Give blood and save a life!
Staff member
My wife wanted to watch a romcom tonight so we saw Your Place or Mine (Netflix) - it's cute, predictable, and just like probably every Hallmark movie ever made, but she liked it so I guess that's what matters.
 

Warhawk

Give blood and save a life!
Staff member
My son isn't the biggest movie watcher at home - he's always watching sports or doing something else - but we threw in The Dark Knight Blu-ray the other day and he really liked it (he'd never seen it before).

Went to the theater and saw Ant-Man and the Wasp: Quantumania yesterday and it was pretty middle of the road (definitely not one of the better Marvel flicks, but not at the bottom of the list either). Everyone did a good job with their roles, but I didn't really care for
MODOK
. I don't know what the character was like in the comics, but this version just didn't do much for me at all.

I know the MCU is leaning into the multiverse idea/storyline, but I REALLY hope they don't go too hard into that as that is what really tempered my enjoyment of the Flash TV show. It's somewhat lazy writing (IMO) and I'd rather see something else like a Thanos than more multiverse jumping, especially if they drag it out (Flash has been milking that same formula for several seasons and it just doesn't work well).

Decided to watch Dune (2021) again on the iPad while donating blood this morning (every two weeks - platelets and plasma - save a life!) and finished up at home this morning. Can't wait for Part 2!
 
Watched 3 movies over the long weekend
Ant man’s new one…..I liked it, didn’t love it but def watchable.
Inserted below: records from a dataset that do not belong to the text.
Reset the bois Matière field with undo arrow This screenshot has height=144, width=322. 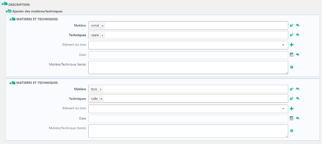click(298, 89)
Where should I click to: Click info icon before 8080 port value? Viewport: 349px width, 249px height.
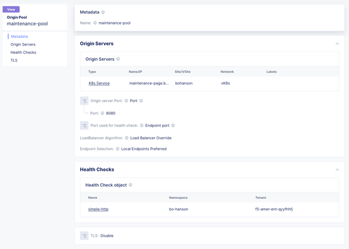coord(103,113)
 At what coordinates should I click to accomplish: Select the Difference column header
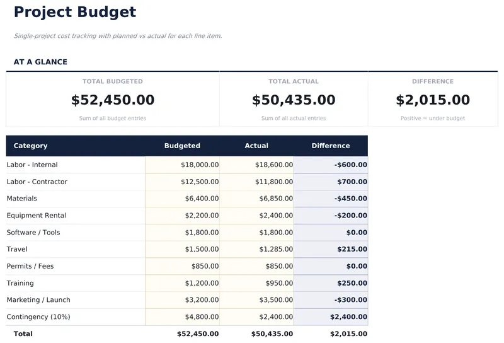(331, 146)
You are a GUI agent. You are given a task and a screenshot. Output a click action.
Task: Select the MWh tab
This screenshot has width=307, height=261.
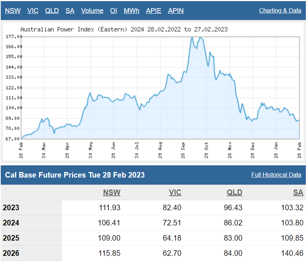(131, 11)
Halloween Ends on Prime. Yeah, good time to end this.

Woman King on Netflix. One of the better movies I’ve seen in a while. My wife and I both enjoyed it. Viola Davis once again does a great acting job in the role. Highly recommend.
 

Warhawk

Give blood and save a life!
Staff member
My wife wanted to go catch a flick so I let her pick. We went to see 80 for Brady - kinda cute in a semi-chick-flick kind of way, somewhat predictable, funny little Easter Egg right at the end. My wife found it a lot more funny than I did, but there were a few bright spots in that department. I'm not recommending it for the general audience, but it was a little better than I expected.
 

Warhawk

Give blood and save a life!
Staff member
Monday Midnight Movie Marathon!

Nothing like a campus-wide accreditation evaluation to induce some good old fashioned stress insomnia (stessomnia?)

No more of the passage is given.